-- start The input --
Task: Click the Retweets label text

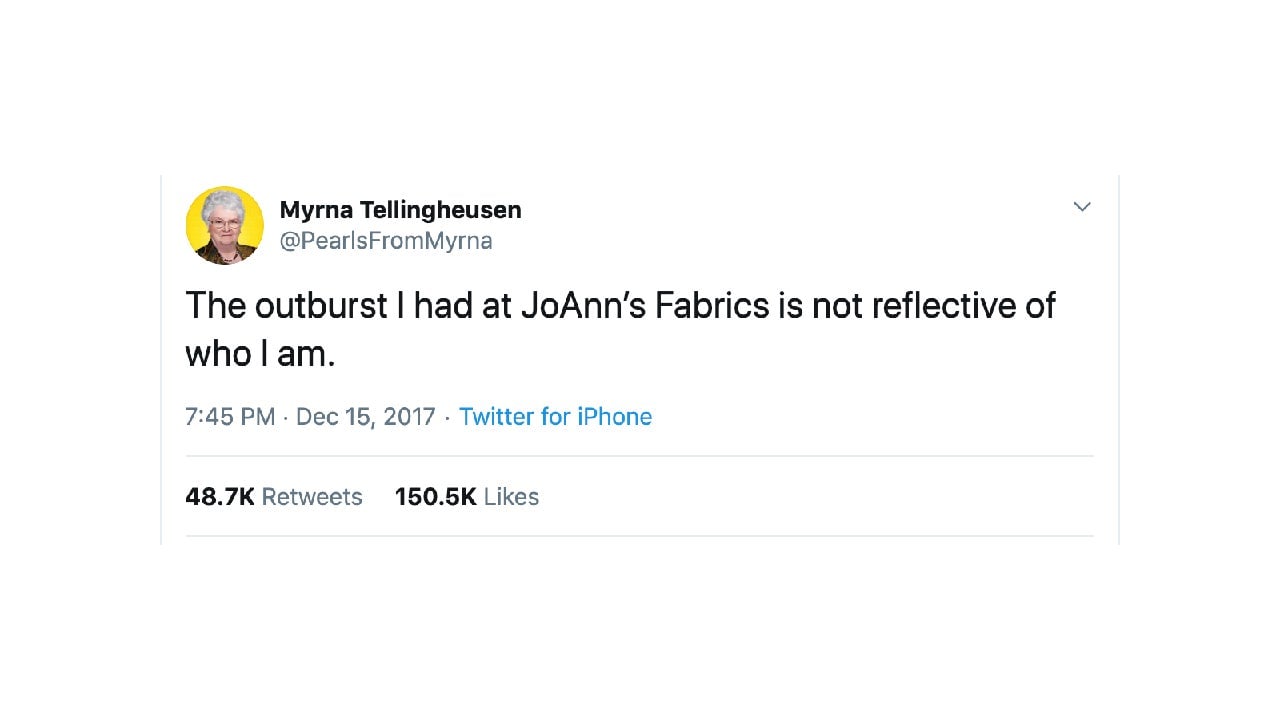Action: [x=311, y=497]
-- end The input --
-- start The input --
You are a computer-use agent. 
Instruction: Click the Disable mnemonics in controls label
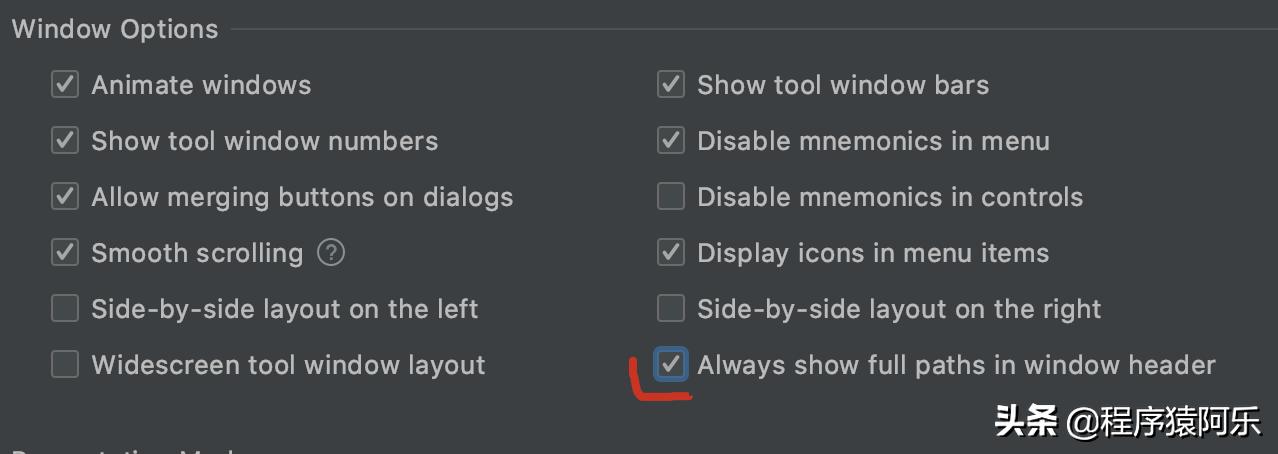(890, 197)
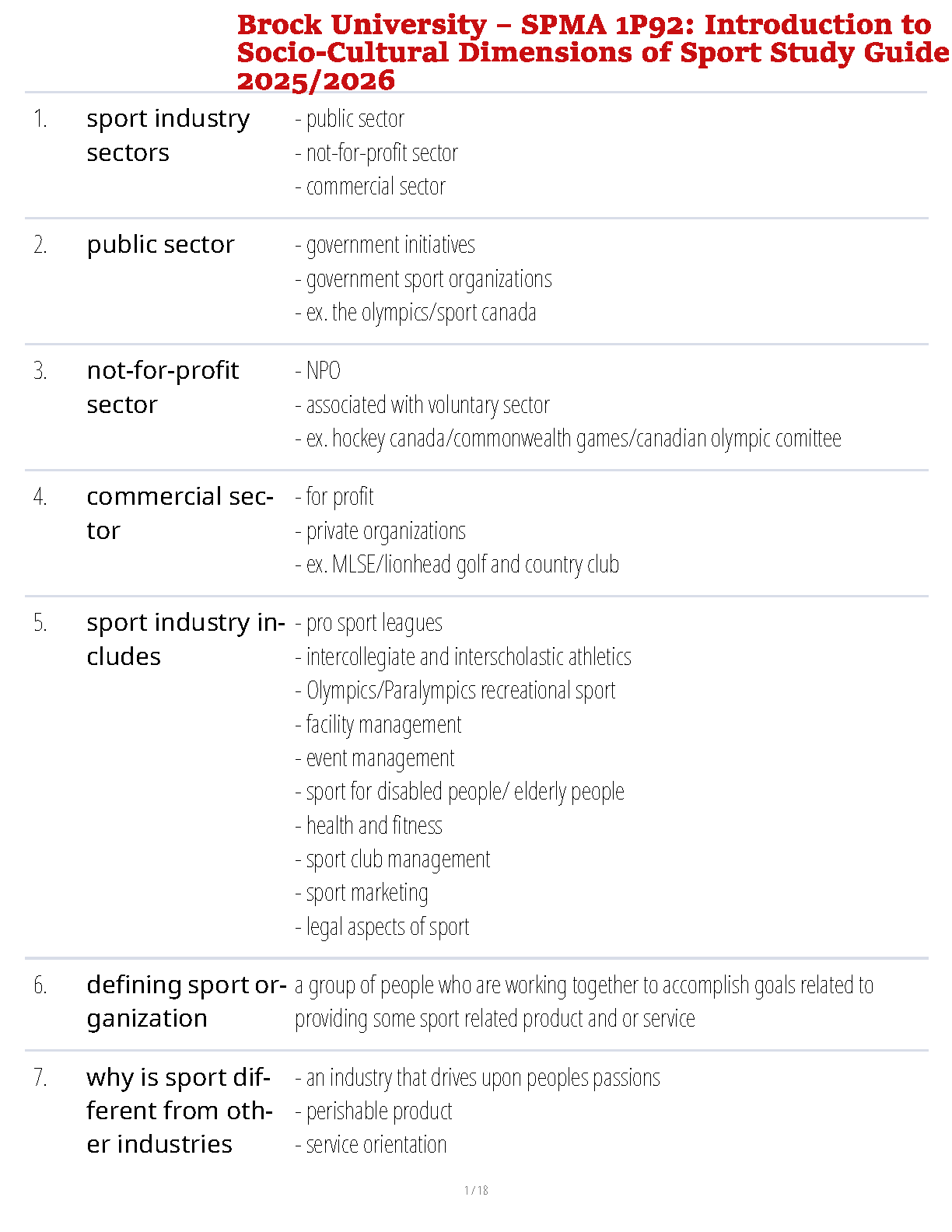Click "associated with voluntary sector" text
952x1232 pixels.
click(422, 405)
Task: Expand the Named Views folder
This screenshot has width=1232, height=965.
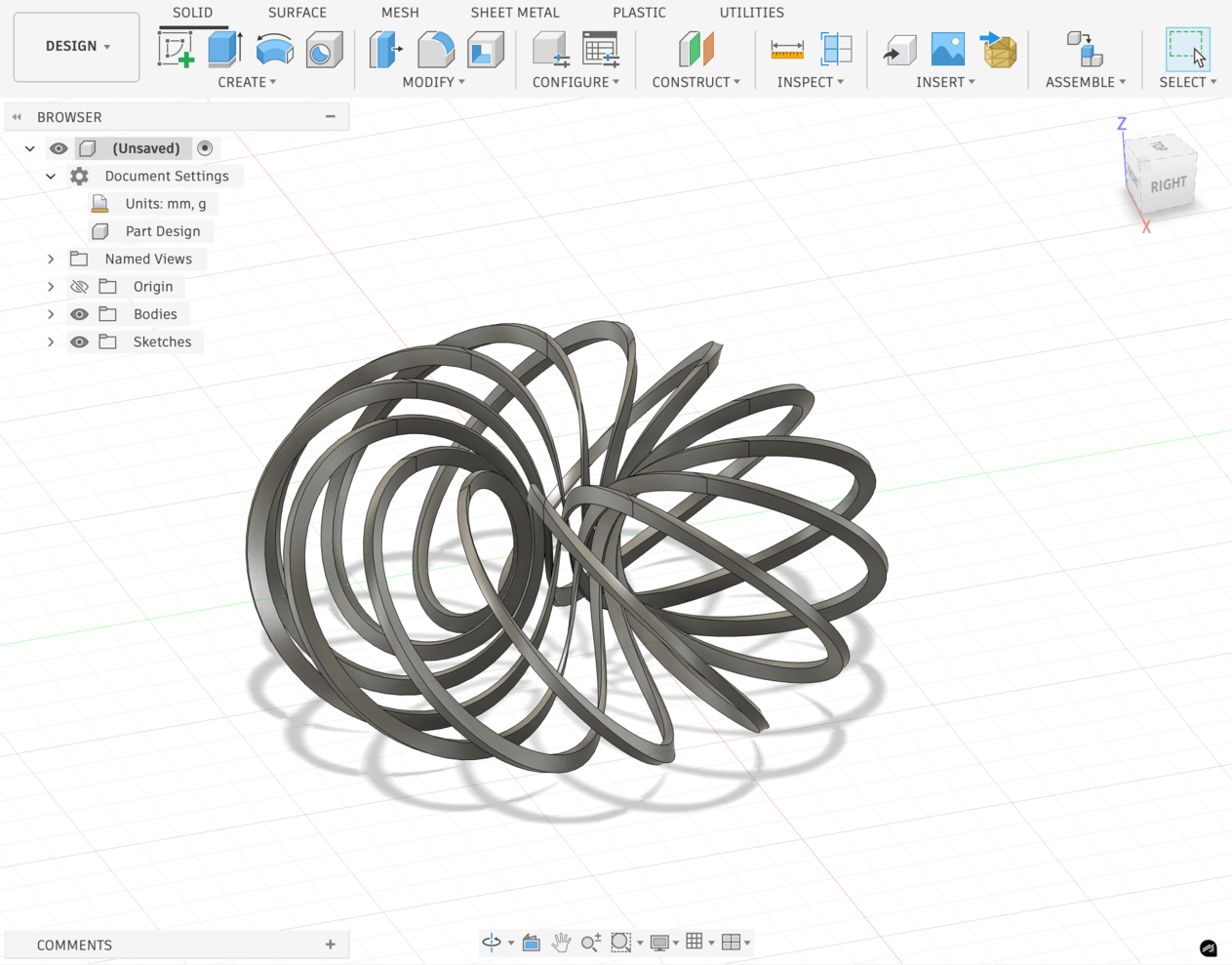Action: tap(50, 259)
-- end The input --
-- start The input --
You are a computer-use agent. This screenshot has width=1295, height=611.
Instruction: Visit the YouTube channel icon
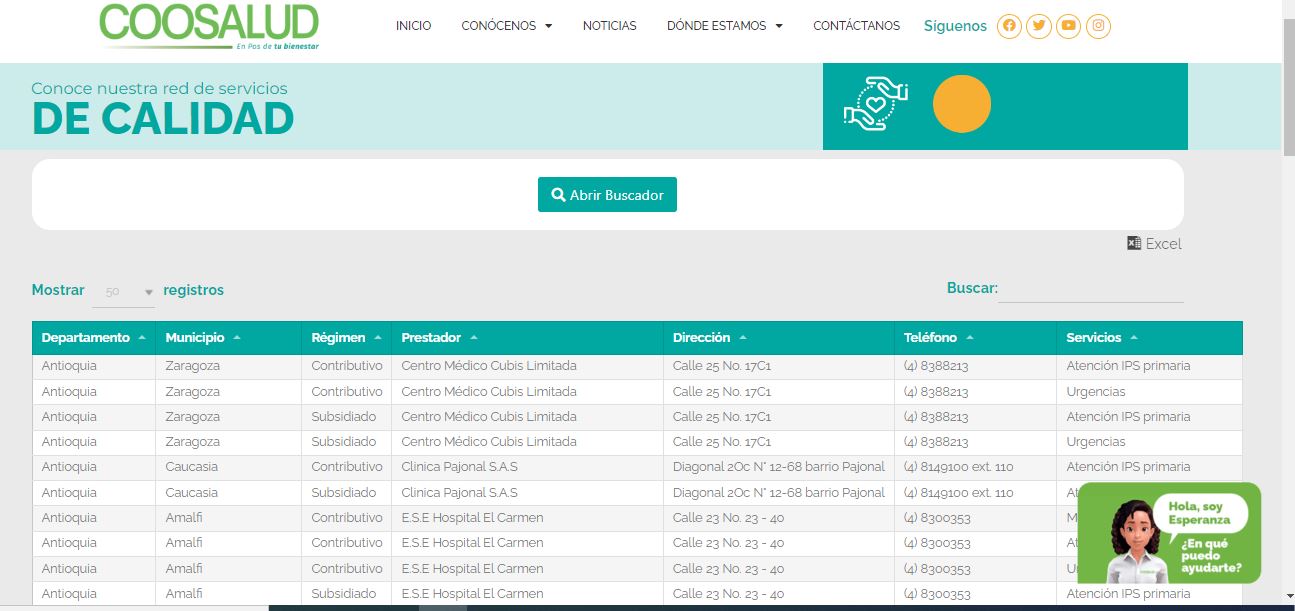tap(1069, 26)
-- end The input --
Repeat every row between the line holding "Task: Expand the Named Views folder" and the line holding "Action: tap(50, 259)", inclusive, and leave the pictures out of your answer.

● **The solution**
Task: Expand the Named Views folder
This screenshot has width=1232, height=965.
Action: tap(50, 259)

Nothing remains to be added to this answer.